I have naturally thought about this matter a great deal – especially while sitting with my family in a service at St Paul’s Lutheran Church in Box Hill where they worship (my “Church-in-law) as I like to call it. How it saddens me each time to think that this and many other faithful Lutheran congregations remain separated from the joyful unity with the Bishop of Rome and the Catholic Churches in communion with him. 

Naturally it has occured to me that the Anglican Ordinariate might provide a model for reunion between Cathoic and Lutheran churches. However, I do not think we can simply take the model of the Anglican Ordinariate and apply it to Lutherans. And I think the article in The Catholic Thing reads Pope Francis correctly. He is not, as far as we can tell, even a fan of the model as it exists.

INFORMATION SUPPLIED:
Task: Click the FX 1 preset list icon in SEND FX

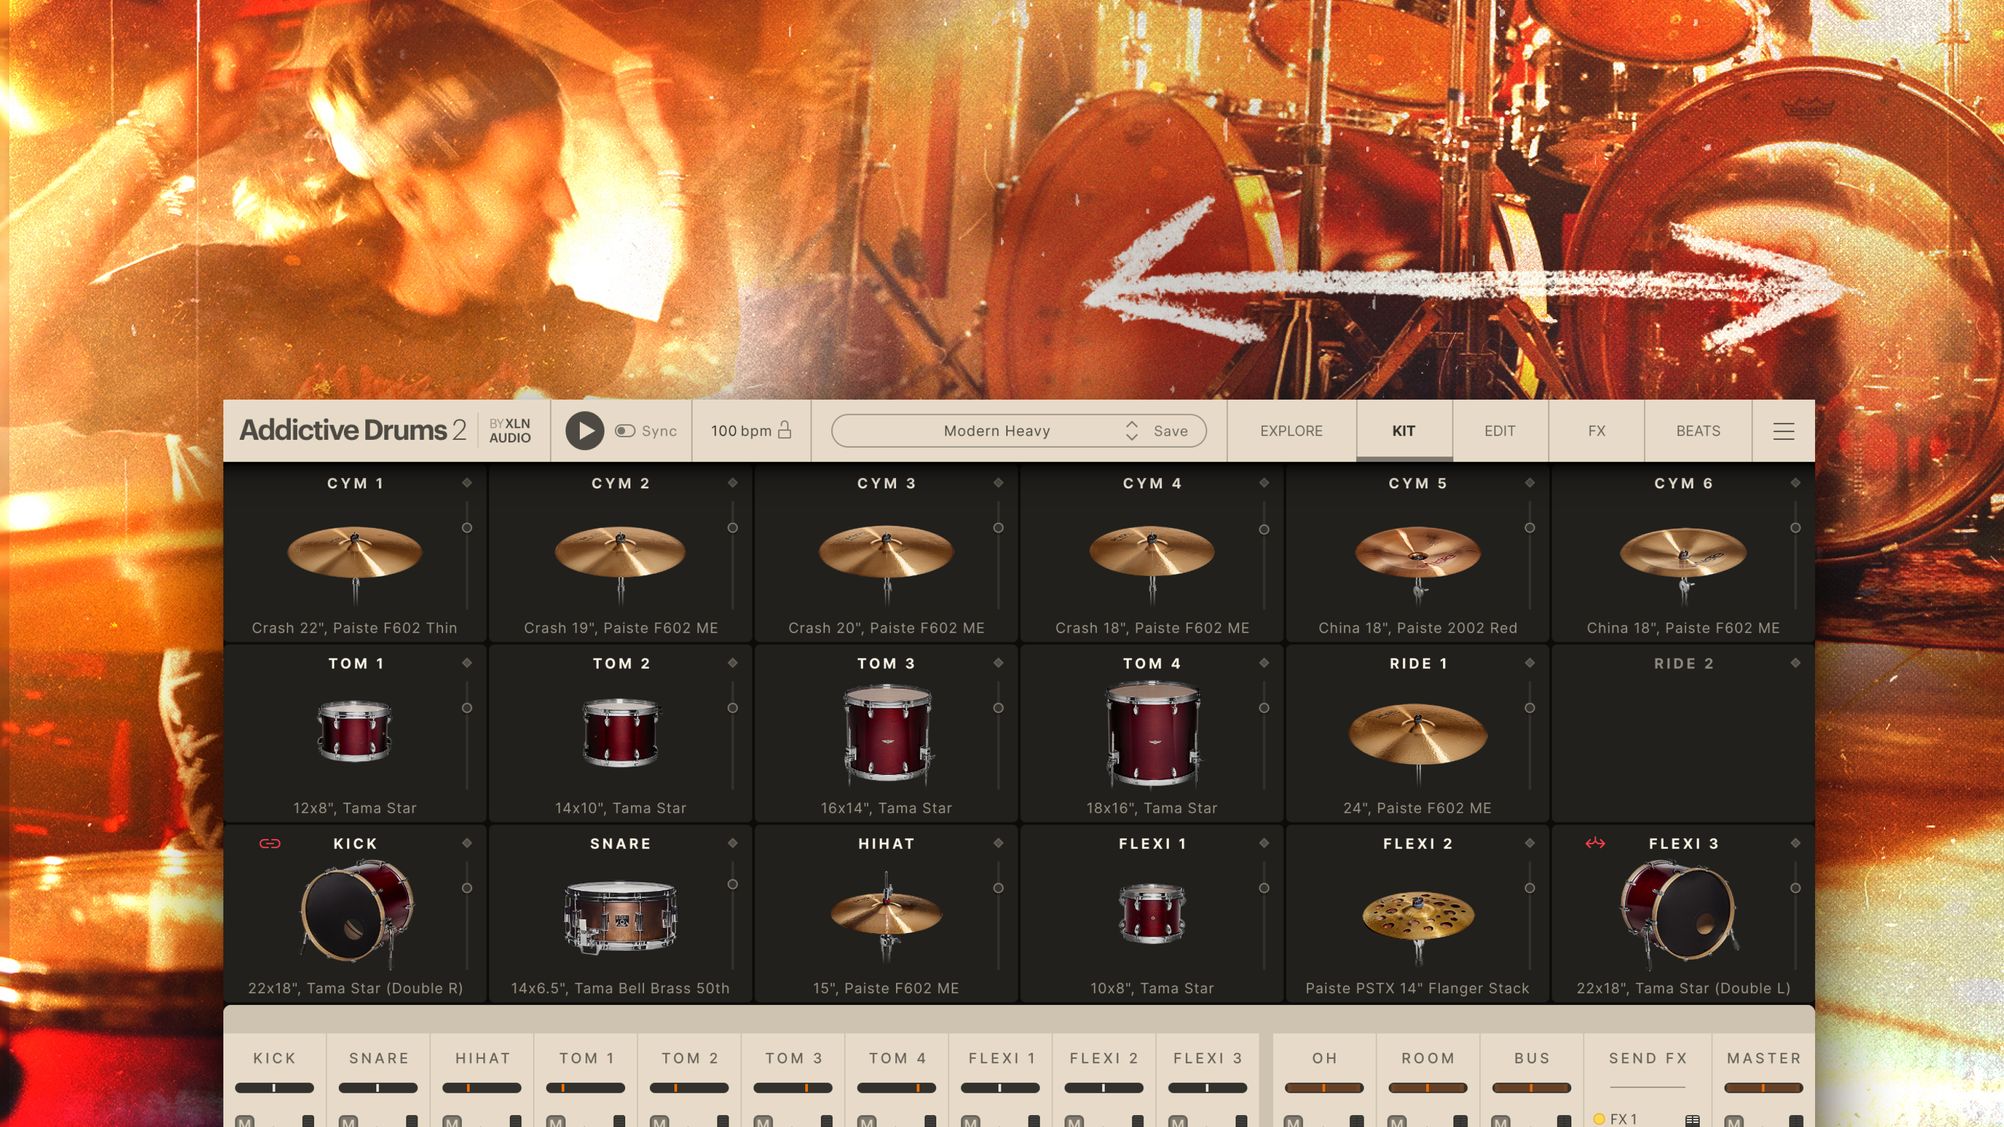Action: [x=1693, y=1119]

SHORT PROBLEM:
Name every Christian tradition or denomination that the passage on Lutheran and Catholic reunion mentions.

FINISHED ANSWER:
Lutheran, Catholic, and Anglican.